## GOAL OF THE EXERCISE
Rewrite the rows below as a JSON list of strings, one string per line, starting with the line containing "Describe the element" and continuing through the end of the rows, with blank lines omitted. Leave the pictures out of the list.

## SOURCE MATERIAL
......

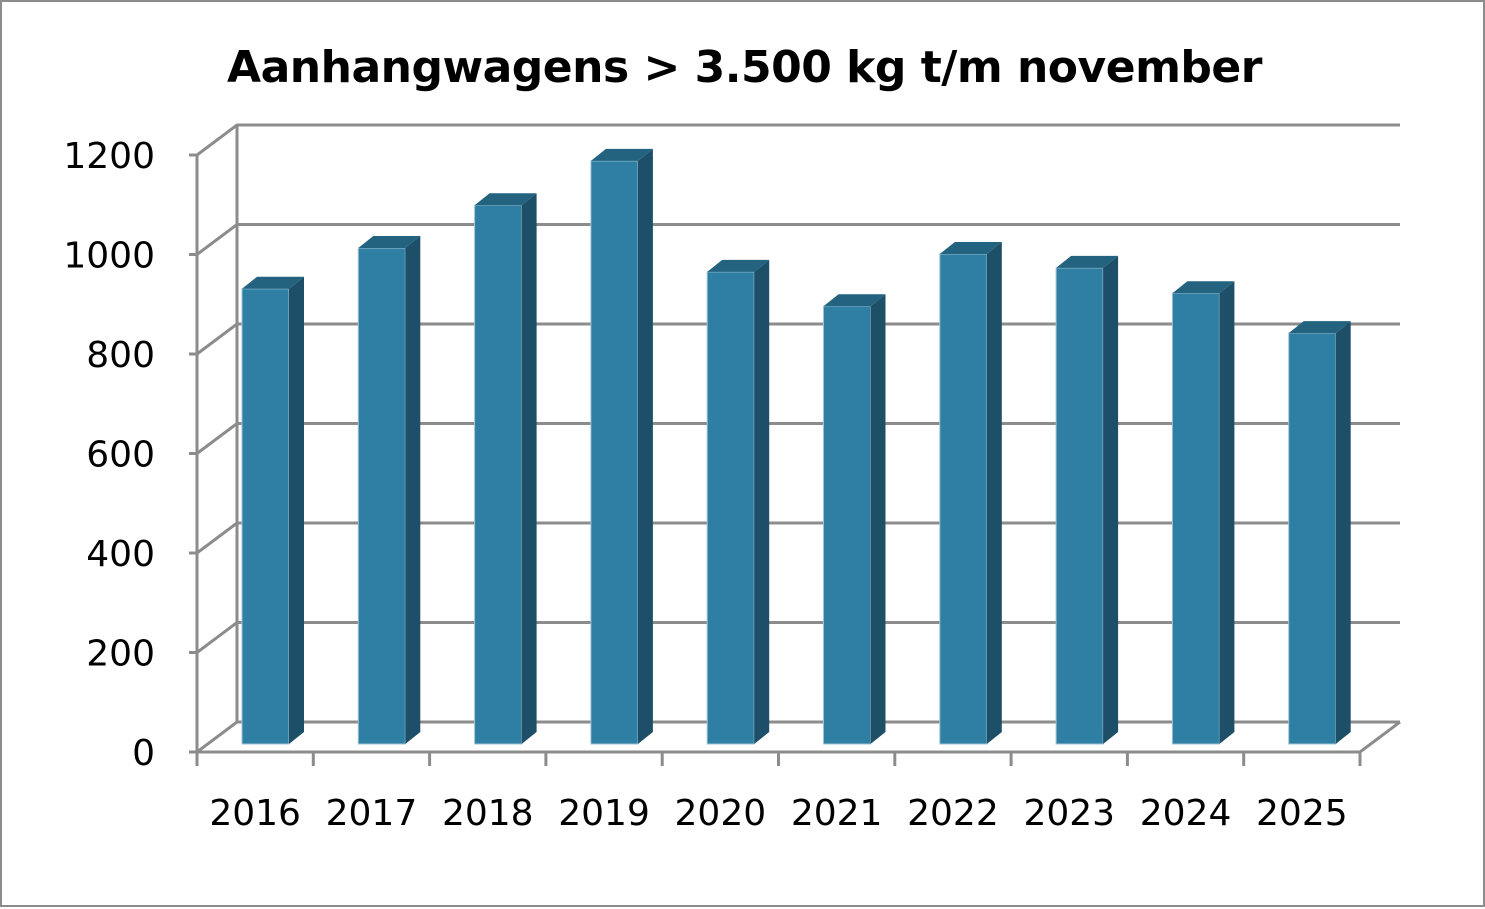  What do you see at coordinates (1320, 328) in the screenshot?
I see `bar-top-2025` at bounding box center [1320, 328].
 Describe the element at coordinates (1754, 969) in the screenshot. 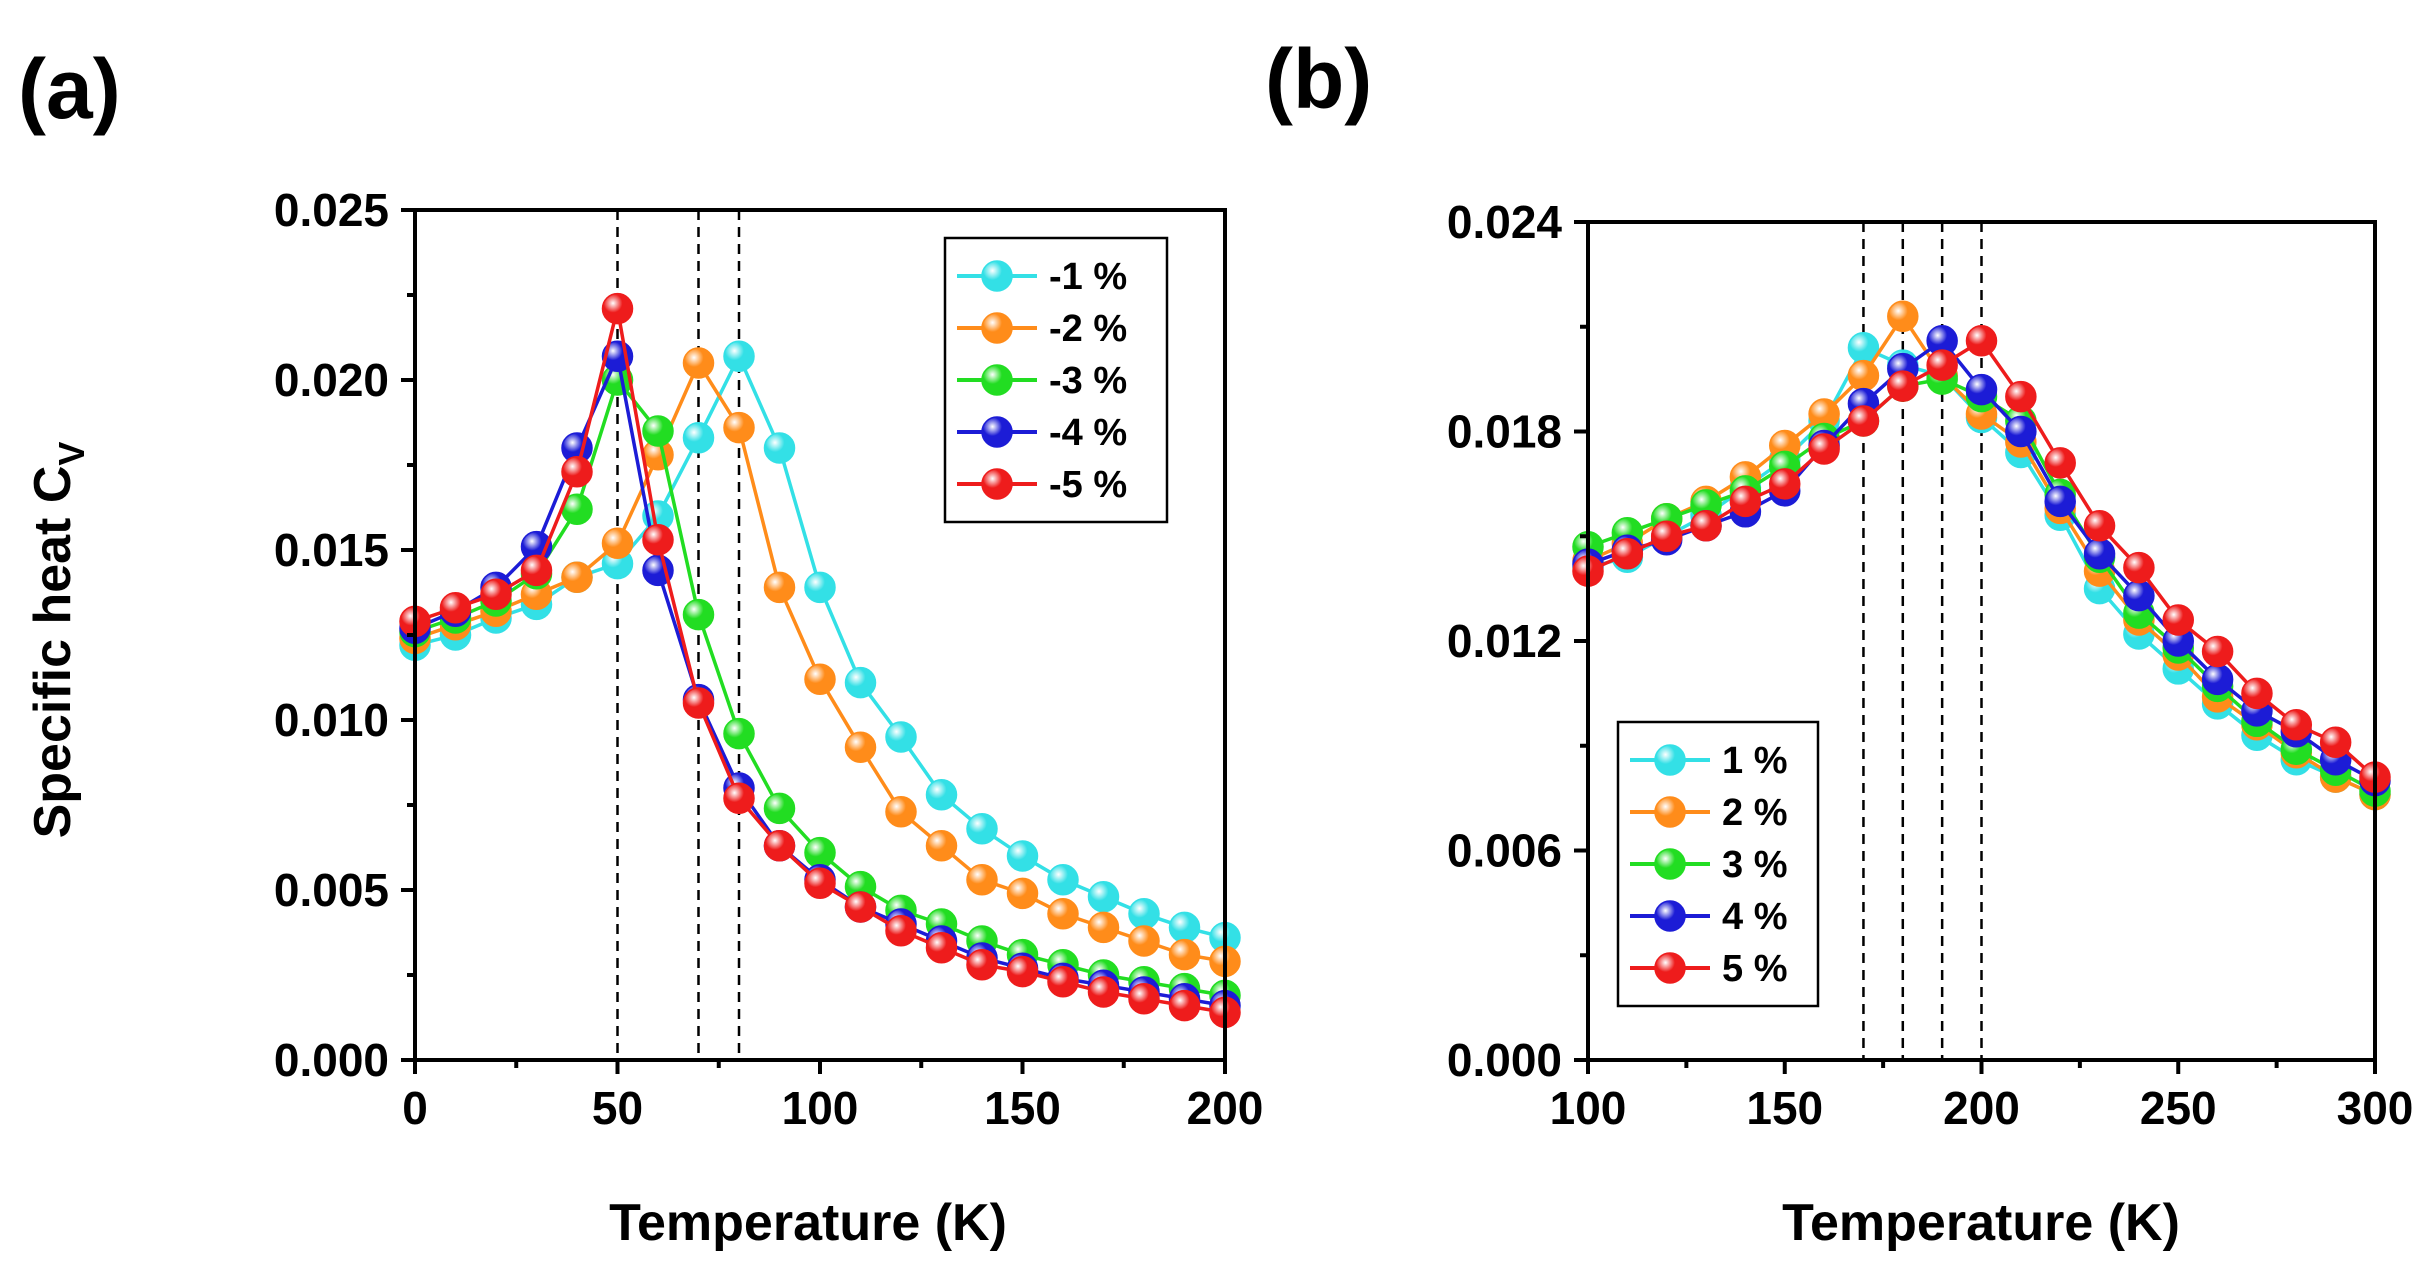

I see `panel-b-legend-label: 5 %` at that location.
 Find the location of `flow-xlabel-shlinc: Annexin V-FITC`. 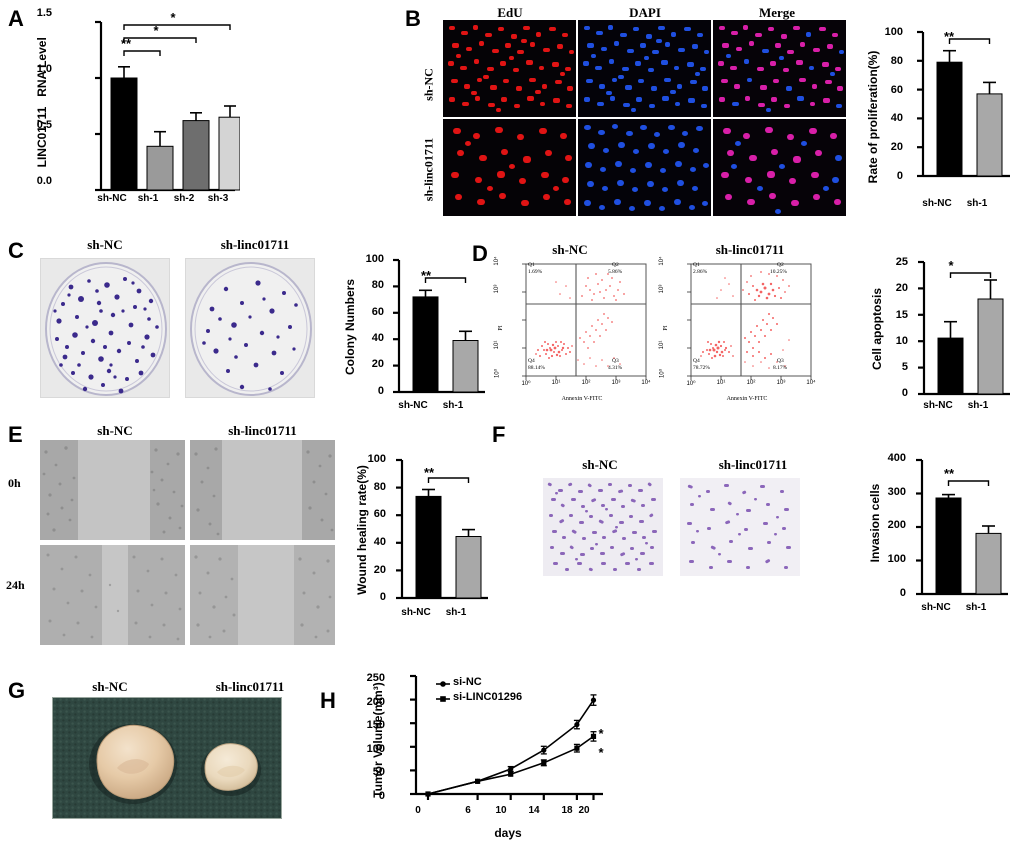

flow-xlabel-shlinc: Annexin V-FITC is located at coordinates (747, 399).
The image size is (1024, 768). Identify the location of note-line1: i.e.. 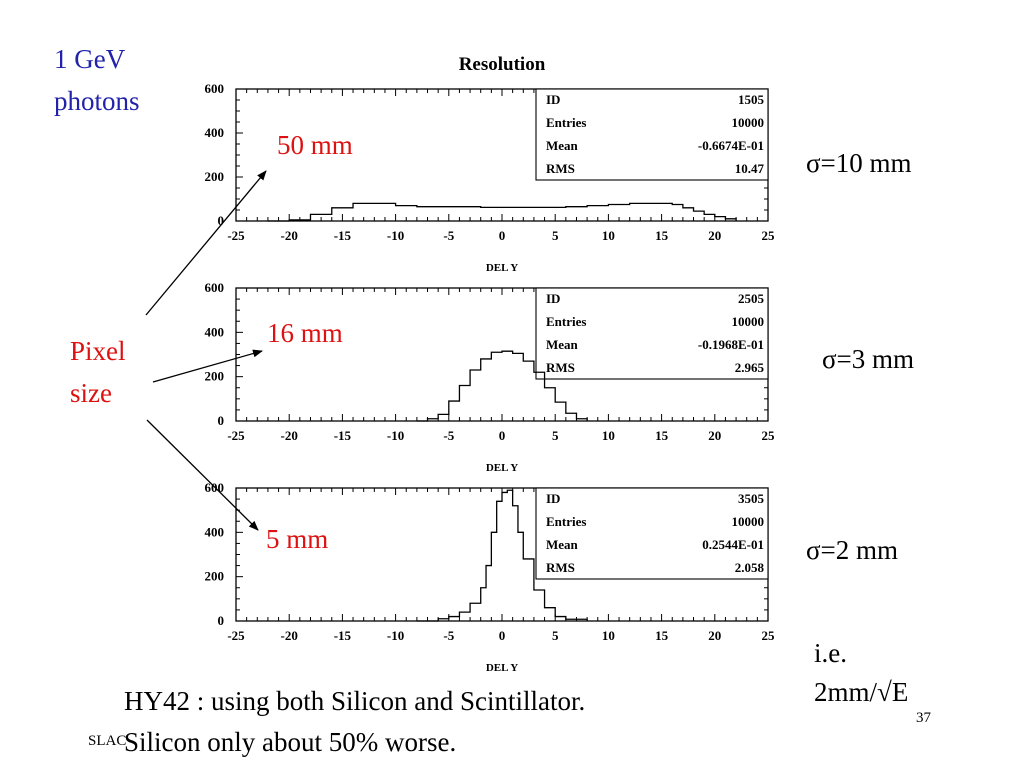
(830, 653).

......

## RESULT OF THE TASK
[
  " Describe the element at coordinates (1754, 969) in the screenshot. ",
  "I see `panel-b-legend-label: 5 %` at that location.",
  " Find the location of `flow-xlabel-shlinc: Annexin V-FITC`. ",
  "flow-xlabel-shlinc: Annexin V-FITC is located at coordinates (747, 399).",
  "The image size is (1024, 768). Identify the location of note-line1: i.e.. ",
  "(830, 653)."
]